(Beginning of Supplied text)

Wymore, who began life as a woman, Melanie Wymore, had a successful career and even got married and had two children. Eventually coming to terms with his “true gender”, Wymore then undertook surgical and other changes so he could live as a man.
In Kenya, when Audrey’s story hit the news, it turned into a media circus with each media house trying to outrun the other in covering the story of the boy who wants to be a girl. Once they had covered the ‘bizarre’ story of the week, they moved on to the next big story, further reinforcing that the media has also been partially responsible for negativity that transgender people face in Kenya through their biased reports.
The systematic dehumanisation of transgender persons through words, images and the lack thereof of words and images that represent the totality of their experiences is actually what contributes to others seeing them as less than human therefore justifying the human rights violation they face. Kenya’s first public transgender person was a woman only identified as Rose. She made headlines in the 1980s after she got sex reassignment surgery because gender identity disorders were unheard of then.
Following her surgery, her life became a nightmare. According to reports, Rose was constantly a subject of ridicule. She was ostracised and couldn’t get a job or support because she was viewed as a disgrace and recluse in the society.
Six months after her surgery, following all the stress and depression she was battling, Rose took her own life. Most people feel like speaking on taboo matters such as transgenderism offends common decency and family values that we want to believe in as a society.
Offensive or not it doesn’t make the issue go away. This is one of the reasons that prompted Audrey to set up Transgender Advocacy and Education to sensitize people on the issue of trangenderism, while giving transgender people a safe heaven. Currently they have 40 members, unlike Audrey, most of them prefer anonymity because they know their families and friends would never accept them as they are.
This raises the possibility that among the many Kenyans who yet see transgender people as an aberration – or, even more insultingly, as an abomination – there may well be people whose brothers and sisters, or even husbands and wives, are quietly yearning “to be recognized for who they really are”.

(End of Supplied text)
(Beginning of Excerpted records)

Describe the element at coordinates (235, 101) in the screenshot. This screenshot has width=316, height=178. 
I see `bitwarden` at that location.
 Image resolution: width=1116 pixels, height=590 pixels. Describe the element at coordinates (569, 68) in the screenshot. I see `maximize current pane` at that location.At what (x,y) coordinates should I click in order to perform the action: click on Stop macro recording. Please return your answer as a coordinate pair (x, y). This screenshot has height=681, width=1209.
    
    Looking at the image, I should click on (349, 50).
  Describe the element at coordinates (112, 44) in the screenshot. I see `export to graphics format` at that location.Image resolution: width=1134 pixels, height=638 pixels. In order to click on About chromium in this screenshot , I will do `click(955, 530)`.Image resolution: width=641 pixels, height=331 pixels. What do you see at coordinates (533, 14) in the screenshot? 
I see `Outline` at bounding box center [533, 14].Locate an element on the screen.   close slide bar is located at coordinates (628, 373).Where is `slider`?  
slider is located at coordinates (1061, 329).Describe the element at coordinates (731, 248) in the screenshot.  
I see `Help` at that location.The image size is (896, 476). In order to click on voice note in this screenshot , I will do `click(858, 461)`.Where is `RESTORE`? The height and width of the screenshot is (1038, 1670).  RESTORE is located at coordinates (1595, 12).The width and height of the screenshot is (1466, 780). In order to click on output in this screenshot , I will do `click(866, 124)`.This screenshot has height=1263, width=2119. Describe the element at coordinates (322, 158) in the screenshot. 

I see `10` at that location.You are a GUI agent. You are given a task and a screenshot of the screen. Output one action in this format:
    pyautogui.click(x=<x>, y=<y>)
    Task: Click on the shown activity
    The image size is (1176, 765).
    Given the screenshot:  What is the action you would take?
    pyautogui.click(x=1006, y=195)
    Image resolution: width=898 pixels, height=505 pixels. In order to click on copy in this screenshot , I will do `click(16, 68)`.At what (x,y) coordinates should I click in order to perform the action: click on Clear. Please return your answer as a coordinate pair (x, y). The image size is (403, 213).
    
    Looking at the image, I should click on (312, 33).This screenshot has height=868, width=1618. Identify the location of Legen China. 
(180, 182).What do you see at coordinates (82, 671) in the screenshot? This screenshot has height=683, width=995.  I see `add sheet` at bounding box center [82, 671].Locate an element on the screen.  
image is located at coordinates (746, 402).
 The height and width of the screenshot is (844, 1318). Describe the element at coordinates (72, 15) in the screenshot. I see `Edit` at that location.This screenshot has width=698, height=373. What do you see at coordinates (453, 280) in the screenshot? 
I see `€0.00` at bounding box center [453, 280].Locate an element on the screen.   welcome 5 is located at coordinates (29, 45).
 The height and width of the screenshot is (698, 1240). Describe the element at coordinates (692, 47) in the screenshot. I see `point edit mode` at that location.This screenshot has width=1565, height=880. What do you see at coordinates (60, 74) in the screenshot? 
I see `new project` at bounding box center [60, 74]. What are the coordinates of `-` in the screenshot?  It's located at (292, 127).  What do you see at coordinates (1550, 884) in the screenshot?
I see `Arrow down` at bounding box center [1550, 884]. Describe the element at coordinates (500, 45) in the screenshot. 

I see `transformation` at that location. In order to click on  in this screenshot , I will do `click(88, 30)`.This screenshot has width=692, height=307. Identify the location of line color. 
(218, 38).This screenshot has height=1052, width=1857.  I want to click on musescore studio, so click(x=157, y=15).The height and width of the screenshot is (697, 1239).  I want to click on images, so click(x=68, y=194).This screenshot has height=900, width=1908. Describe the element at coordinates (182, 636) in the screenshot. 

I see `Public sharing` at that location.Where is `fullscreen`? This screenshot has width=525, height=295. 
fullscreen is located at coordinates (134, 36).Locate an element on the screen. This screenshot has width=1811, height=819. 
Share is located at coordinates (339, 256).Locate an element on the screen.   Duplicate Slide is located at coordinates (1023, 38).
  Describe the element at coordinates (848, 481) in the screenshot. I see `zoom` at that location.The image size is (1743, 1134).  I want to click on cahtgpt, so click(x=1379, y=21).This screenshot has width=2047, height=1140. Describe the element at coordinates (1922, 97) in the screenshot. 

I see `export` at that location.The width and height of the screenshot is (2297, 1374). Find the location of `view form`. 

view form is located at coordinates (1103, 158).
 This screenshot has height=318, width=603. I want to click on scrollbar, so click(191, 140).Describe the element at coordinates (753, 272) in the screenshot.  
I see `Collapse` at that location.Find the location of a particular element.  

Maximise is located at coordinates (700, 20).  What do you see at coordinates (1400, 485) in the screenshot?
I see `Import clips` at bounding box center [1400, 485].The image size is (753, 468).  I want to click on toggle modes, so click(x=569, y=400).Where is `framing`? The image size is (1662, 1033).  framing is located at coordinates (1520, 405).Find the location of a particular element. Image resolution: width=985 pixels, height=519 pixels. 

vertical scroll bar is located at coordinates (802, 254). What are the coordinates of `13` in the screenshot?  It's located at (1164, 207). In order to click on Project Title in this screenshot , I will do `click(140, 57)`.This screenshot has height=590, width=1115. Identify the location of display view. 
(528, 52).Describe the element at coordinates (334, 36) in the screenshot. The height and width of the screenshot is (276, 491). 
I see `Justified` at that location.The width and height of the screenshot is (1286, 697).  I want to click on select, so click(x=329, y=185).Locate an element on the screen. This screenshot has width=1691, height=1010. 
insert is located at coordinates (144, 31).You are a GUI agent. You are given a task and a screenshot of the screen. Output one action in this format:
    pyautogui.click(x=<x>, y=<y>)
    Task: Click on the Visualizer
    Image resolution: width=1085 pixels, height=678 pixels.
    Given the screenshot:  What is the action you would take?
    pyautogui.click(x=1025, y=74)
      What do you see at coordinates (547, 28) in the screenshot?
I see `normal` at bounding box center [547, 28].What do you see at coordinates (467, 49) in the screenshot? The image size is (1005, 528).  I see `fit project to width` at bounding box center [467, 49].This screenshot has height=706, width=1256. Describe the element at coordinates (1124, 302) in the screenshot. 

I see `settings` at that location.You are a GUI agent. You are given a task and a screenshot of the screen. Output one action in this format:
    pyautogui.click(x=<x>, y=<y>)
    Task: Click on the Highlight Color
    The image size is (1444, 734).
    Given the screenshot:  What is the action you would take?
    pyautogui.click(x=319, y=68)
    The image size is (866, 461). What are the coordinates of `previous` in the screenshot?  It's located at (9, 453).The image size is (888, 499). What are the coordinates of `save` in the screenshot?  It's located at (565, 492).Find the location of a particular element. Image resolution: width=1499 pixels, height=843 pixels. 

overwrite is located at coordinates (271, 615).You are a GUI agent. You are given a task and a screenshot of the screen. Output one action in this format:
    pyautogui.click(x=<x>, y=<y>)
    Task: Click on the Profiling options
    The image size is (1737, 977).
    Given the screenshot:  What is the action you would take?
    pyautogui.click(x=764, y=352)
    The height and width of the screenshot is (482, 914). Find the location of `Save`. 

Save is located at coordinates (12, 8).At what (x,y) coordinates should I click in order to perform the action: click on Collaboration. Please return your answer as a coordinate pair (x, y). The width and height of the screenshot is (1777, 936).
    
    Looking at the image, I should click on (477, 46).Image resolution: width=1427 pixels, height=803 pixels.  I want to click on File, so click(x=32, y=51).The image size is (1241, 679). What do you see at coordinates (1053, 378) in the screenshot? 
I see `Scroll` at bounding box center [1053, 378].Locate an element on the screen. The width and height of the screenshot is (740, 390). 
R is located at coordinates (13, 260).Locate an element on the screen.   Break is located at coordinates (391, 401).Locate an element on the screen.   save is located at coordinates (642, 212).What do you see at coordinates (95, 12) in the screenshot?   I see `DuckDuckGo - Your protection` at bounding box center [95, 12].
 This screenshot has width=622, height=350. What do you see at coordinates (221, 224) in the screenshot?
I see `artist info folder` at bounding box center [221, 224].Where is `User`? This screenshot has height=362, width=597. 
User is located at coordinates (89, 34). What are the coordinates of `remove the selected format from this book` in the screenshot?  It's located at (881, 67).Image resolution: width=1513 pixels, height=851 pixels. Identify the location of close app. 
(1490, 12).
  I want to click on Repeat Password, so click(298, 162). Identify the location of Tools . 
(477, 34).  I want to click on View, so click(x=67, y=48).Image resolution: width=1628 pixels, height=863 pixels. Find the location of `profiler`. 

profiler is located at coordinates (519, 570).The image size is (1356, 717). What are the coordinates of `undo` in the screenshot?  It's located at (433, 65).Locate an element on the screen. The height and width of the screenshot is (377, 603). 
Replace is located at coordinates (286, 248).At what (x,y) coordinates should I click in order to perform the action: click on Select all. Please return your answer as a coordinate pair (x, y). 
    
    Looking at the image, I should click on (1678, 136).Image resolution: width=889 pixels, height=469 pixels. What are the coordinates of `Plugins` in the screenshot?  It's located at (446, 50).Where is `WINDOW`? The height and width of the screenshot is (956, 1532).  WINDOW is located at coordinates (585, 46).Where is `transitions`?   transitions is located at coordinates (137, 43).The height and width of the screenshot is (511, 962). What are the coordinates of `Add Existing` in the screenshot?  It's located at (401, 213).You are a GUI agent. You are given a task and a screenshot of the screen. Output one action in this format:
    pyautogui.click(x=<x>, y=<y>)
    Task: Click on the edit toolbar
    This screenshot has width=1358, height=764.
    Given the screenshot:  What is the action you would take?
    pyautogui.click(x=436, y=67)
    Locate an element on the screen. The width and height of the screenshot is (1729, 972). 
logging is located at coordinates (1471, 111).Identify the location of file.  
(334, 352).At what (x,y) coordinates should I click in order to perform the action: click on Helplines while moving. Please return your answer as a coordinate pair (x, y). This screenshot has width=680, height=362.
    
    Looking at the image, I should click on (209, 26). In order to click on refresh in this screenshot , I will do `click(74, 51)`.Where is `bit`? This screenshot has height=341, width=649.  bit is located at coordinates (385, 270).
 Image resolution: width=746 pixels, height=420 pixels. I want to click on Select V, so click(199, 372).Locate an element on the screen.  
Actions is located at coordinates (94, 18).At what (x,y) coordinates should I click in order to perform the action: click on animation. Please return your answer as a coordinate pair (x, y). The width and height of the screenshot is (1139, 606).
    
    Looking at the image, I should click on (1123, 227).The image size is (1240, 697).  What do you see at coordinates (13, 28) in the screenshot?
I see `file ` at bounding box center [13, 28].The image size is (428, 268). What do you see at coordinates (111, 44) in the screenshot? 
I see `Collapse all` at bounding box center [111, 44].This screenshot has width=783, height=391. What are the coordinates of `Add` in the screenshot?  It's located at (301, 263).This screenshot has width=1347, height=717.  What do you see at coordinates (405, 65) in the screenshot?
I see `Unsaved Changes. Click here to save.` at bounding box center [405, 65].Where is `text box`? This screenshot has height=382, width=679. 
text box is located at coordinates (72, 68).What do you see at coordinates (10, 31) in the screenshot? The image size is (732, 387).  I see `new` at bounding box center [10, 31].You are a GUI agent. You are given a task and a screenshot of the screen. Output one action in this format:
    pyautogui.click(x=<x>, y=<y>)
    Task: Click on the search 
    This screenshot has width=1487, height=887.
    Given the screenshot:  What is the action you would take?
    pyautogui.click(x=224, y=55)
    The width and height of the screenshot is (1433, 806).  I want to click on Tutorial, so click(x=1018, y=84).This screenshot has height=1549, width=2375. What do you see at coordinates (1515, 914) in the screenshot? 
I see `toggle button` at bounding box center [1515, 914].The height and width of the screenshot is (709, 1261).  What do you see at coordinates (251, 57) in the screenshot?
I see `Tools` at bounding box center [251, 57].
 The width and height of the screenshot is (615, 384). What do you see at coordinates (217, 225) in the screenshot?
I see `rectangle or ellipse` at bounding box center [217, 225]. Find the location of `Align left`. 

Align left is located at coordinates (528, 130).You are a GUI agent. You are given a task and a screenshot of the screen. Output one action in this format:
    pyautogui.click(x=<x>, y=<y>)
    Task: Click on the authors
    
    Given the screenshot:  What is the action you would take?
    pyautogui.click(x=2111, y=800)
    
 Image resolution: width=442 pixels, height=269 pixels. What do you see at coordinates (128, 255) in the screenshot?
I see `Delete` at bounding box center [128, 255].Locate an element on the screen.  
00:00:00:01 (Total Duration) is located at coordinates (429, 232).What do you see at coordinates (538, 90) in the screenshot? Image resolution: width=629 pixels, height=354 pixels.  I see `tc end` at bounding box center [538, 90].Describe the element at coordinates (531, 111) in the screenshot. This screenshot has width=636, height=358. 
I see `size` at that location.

(End of Excerpted records)

### Check your understanding
**A)** In the text on transgender people in Kenya, rewrite the paragraph beginning "Following her surgery, her life became a nightmare" as a short bulleted list that keeps its main facts.
**B)** List every person named in the text on transgender people in Kenya.
**C)** Carry on the text about transgender people in Kenya from the sentence ending "to be recognized for who they really are".
The entries are unrelated to the text on transgender people in Kenya and serve as separate material.

### Results of the exercise
**A)**
- After her surgery, Rose's life became a nightmare.
- Reports say she was constantly ridiculed.
- She was ostracized.
- She could not get a job or support.
- Society saw her as a disgrace and a recluse.

**B)**
- Wymore (earlier known as Melanie Wymore)
- Audrey
- Rose

**C)**
When I first did my research on this issue about 11 months ago, I assumed that Audrey was the only transgender person in Kenya. She later introduced me to a number of other transgender men and women, most of whom live a double life for fear of being rejected by the ones they care about.
As I interacted with them, they made me understand the anguish they experience every day, battling the fact that their gender expression or behaviour does not conform to that typically associated with the sex to which they were assigned at birth.
If they could, they would definitely try to conform to their assigned gender, life would be easier for them but it’s not that simple, gender identity disorder is not something that you can wish away or medicate and cure.
My appeal would be directed to the National Cohesion and Integration Commission led by Chairman Mzalendo Kibunjia to take up this matter to come out and defend the rights of transgender people as a recognised minority. This falls under their mandate to elimination of all forms of discrimination based on ethnic, racial, religious and social origin in Kenya.
But even this is only a short-term solution to deal with the immediate challenge of intolerance. More fundamentally, we need new legislation which specifically addresses the exceptional needs of our transgender minority, and lays out guidelines for their protection.
Moving forward, as a society, we also need to be more understanding of minority groups and stop using religion as a defense to lock them out. As US President Barack Obama recently noted; you can’t deny people their basic rights and pretend it’s about your ‘religious freedom’. Religious freedom doesn’t mean you can force others to live by your own beliefs.